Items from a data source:
_ _ _ _
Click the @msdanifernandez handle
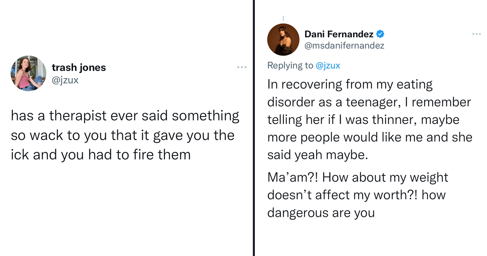 pos(344,46)
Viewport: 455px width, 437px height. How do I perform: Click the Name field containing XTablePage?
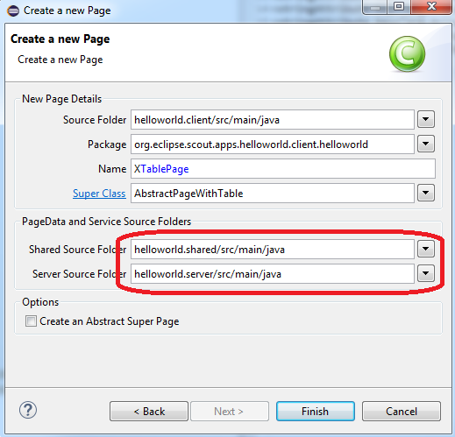(283, 169)
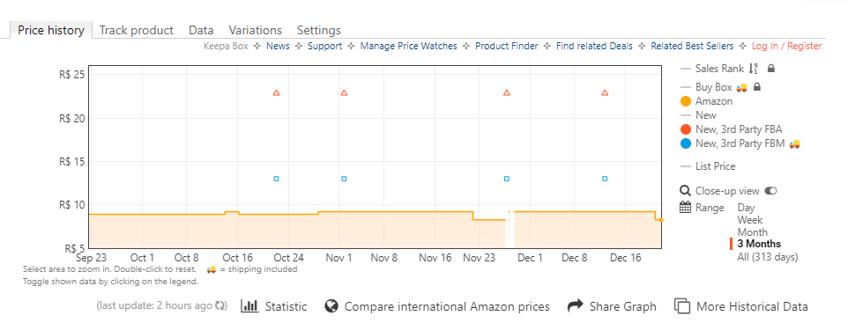Image resolution: width=848 pixels, height=323 pixels.
Task: Hide New, 3rd Party FBM series
Action: [x=740, y=143]
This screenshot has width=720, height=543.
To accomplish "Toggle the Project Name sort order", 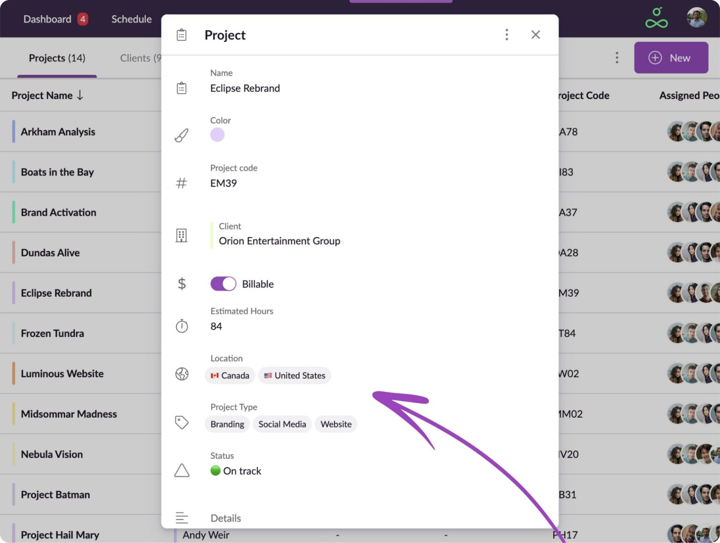I will point(80,95).
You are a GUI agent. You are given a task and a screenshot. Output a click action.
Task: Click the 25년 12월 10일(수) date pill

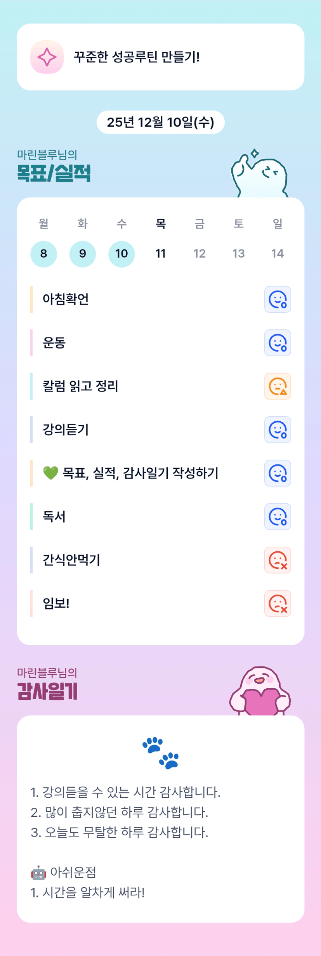161,122
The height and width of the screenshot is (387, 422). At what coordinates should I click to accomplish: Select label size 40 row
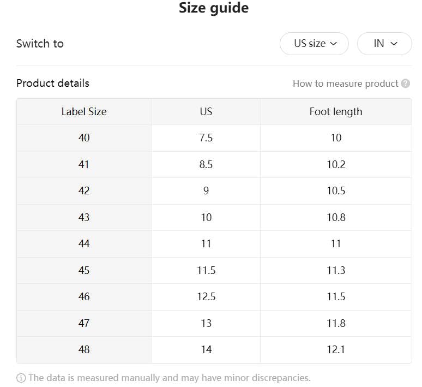84,138
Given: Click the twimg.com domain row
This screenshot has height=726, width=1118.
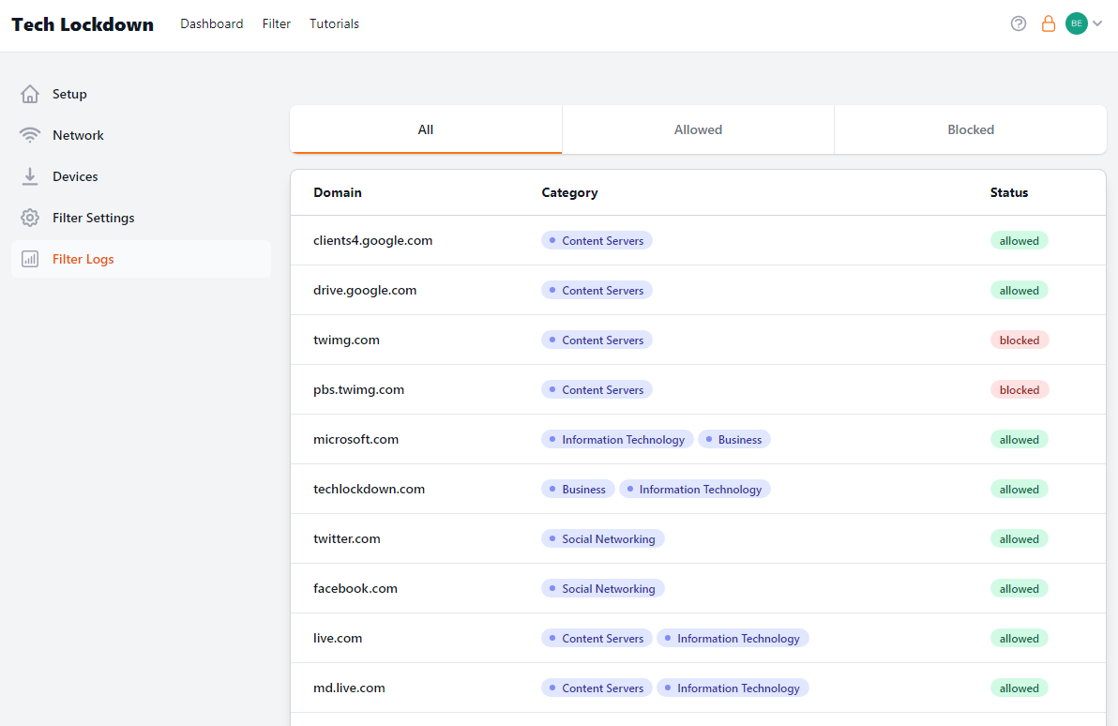Looking at the screenshot, I should click(x=346, y=340).
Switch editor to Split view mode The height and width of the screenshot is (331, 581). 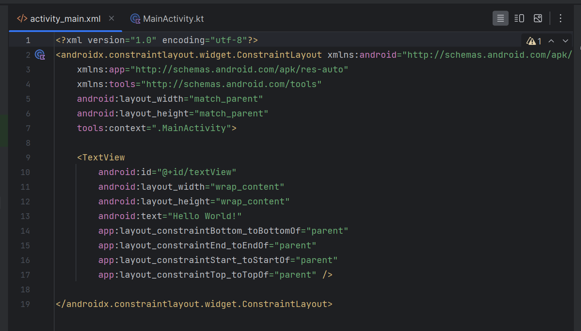[519, 18]
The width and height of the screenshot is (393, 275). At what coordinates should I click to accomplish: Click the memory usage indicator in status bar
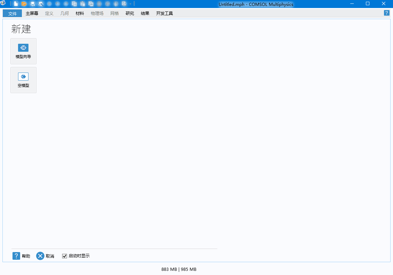click(178, 269)
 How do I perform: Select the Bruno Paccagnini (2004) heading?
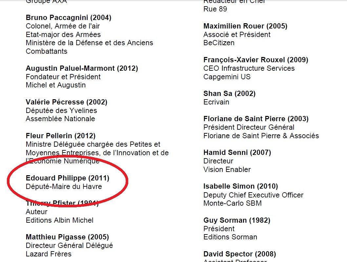(x=69, y=18)
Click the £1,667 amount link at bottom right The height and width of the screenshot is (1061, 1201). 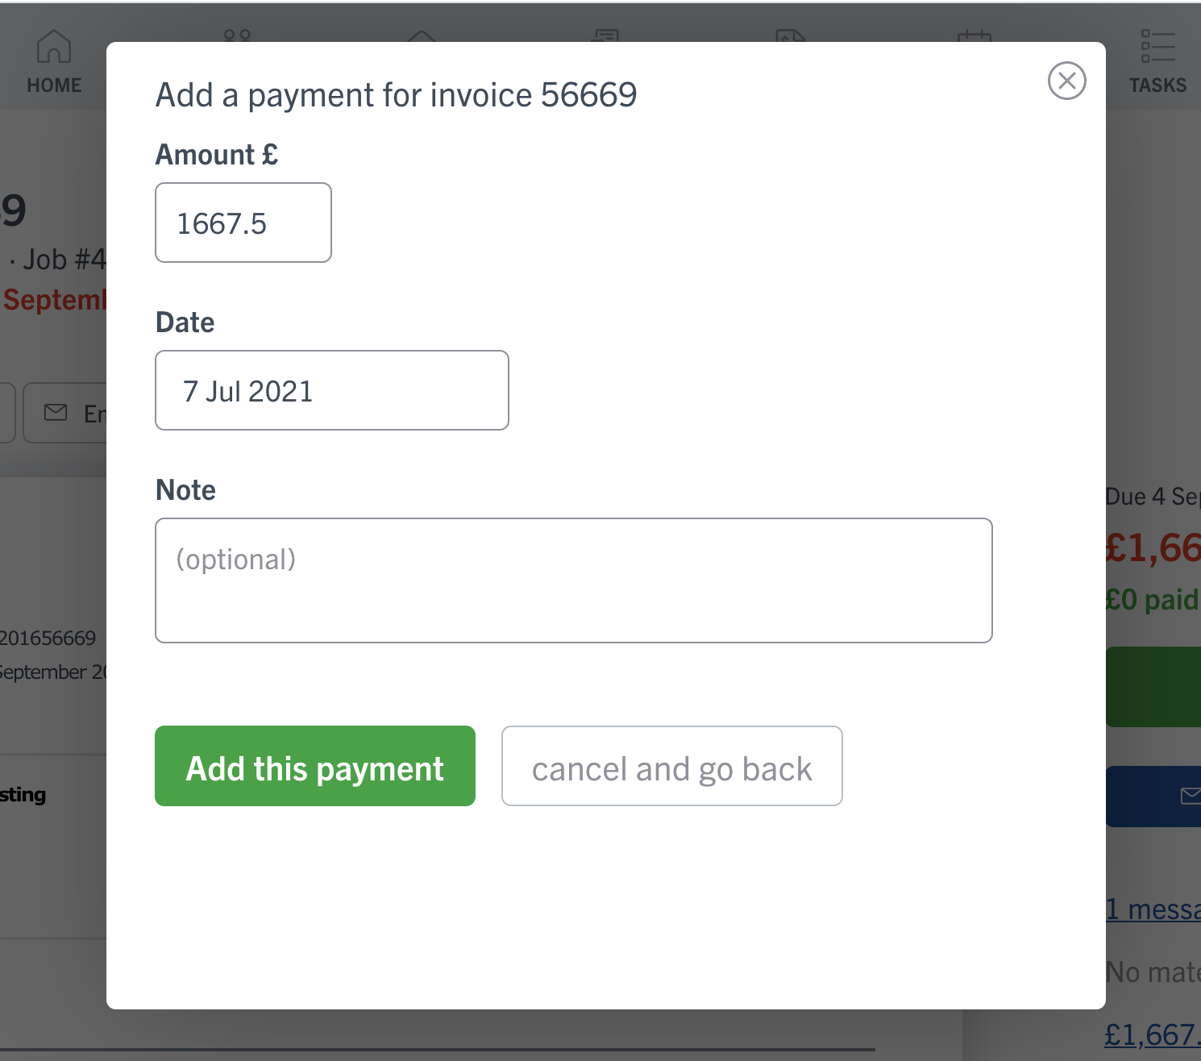1151,1033
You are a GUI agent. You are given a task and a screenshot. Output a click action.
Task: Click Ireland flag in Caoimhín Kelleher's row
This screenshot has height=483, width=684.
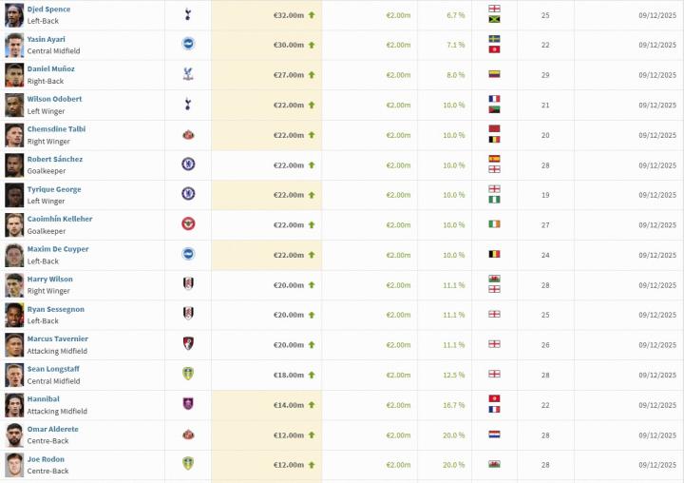494,224
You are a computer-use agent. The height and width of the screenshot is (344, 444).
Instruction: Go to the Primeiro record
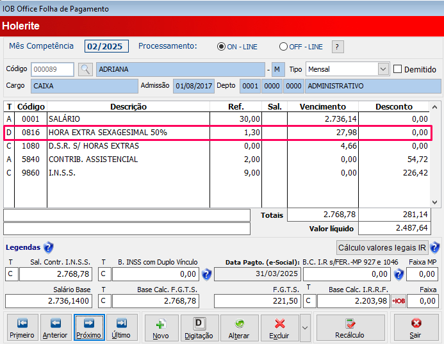22,327
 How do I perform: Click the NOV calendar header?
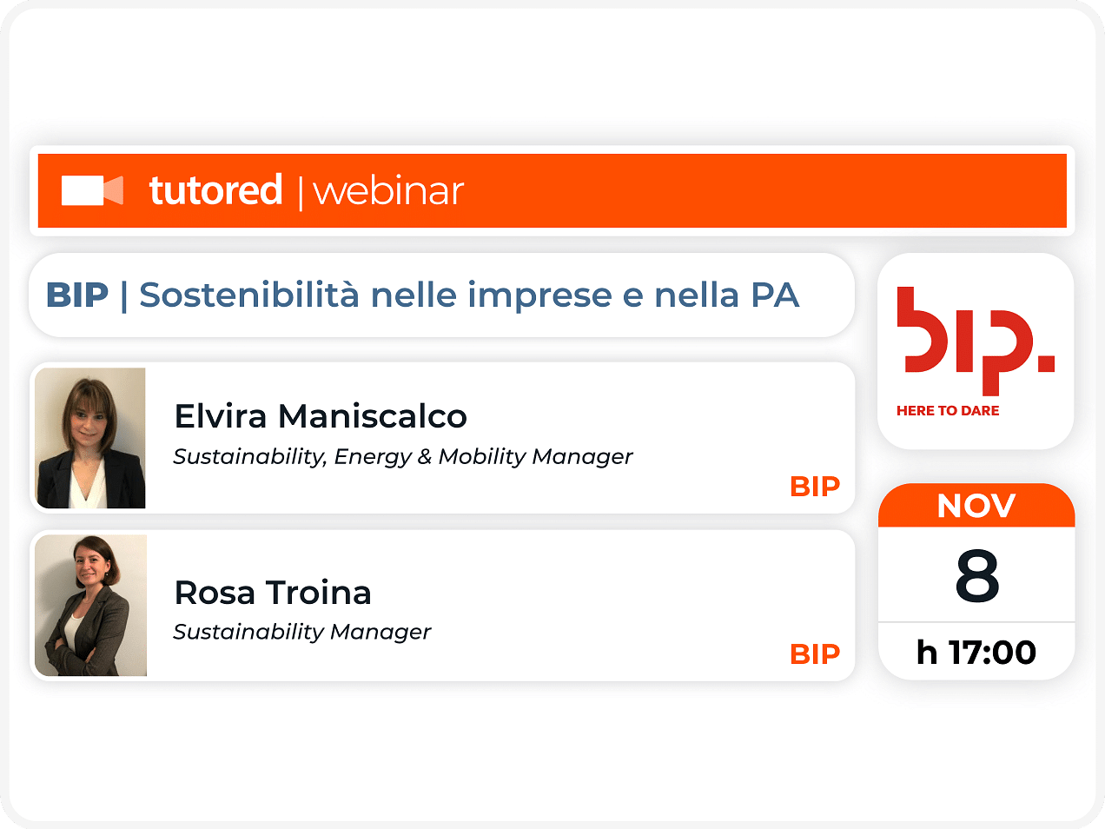pyautogui.click(x=976, y=506)
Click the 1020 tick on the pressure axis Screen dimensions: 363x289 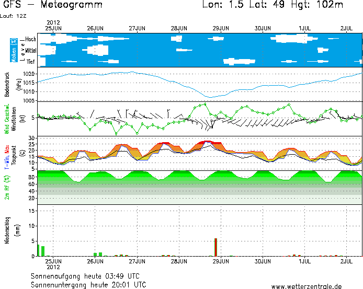pyautogui.click(x=29, y=74)
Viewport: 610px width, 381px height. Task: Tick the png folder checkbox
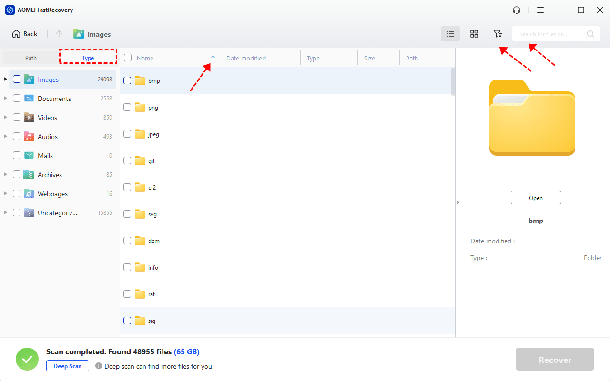127,108
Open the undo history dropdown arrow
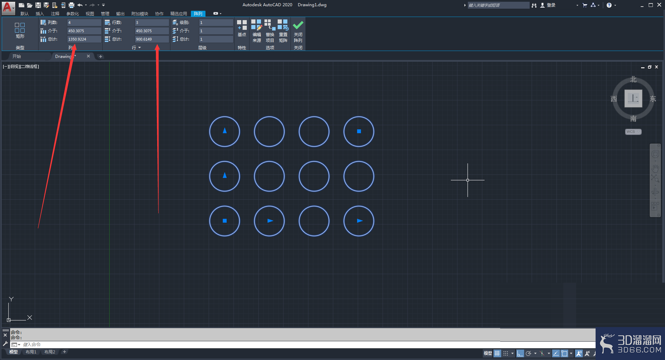665x360 pixels. pyautogui.click(x=86, y=5)
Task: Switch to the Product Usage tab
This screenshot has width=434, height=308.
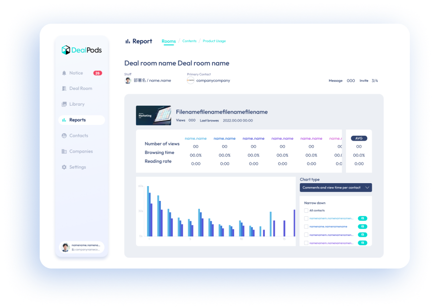Action: click(214, 41)
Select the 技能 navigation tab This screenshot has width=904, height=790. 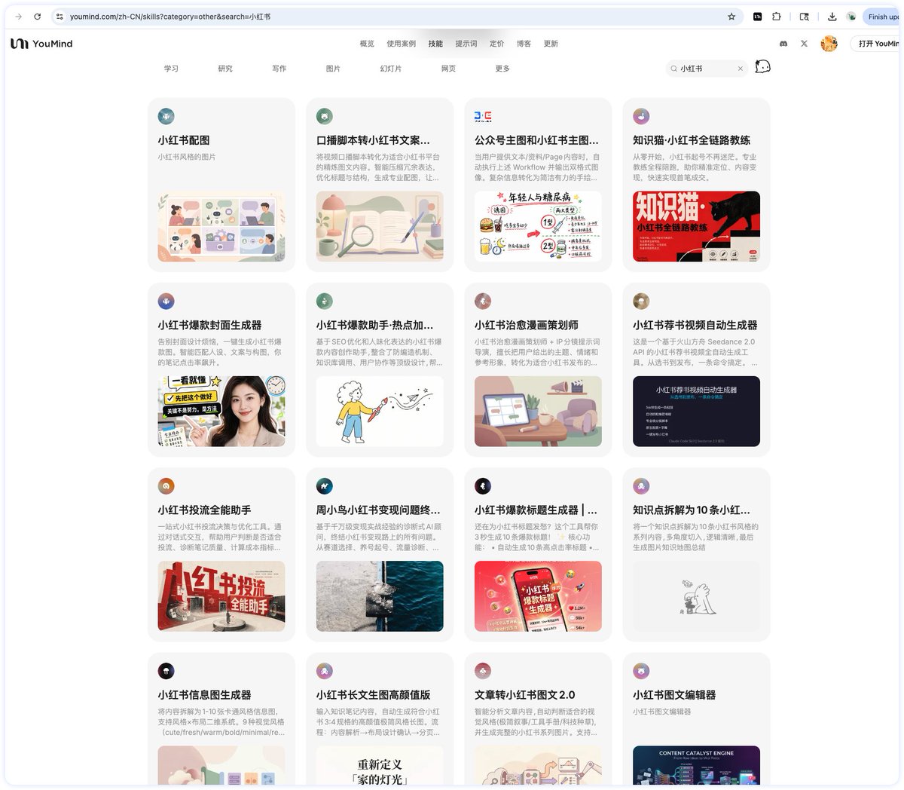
_ _ _ _
## Try it
Your reply should consist solely of the lines above from the line containing "Viewport: 455px width, 437px" up to and including the line containing "This screenshot has width=720, height=543.", reproduced exactly, minus the pictures.

## Result for this task
Viewport: 455px width, 437px height. How do I perform: Click the Name field containing XTablePage?
(283, 169)
Image resolution: width=848 pixels, height=323 pixels.
Task: Hide New, 3rd Party FBM series
Action: [x=740, y=143]
This screenshot has width=720, height=543.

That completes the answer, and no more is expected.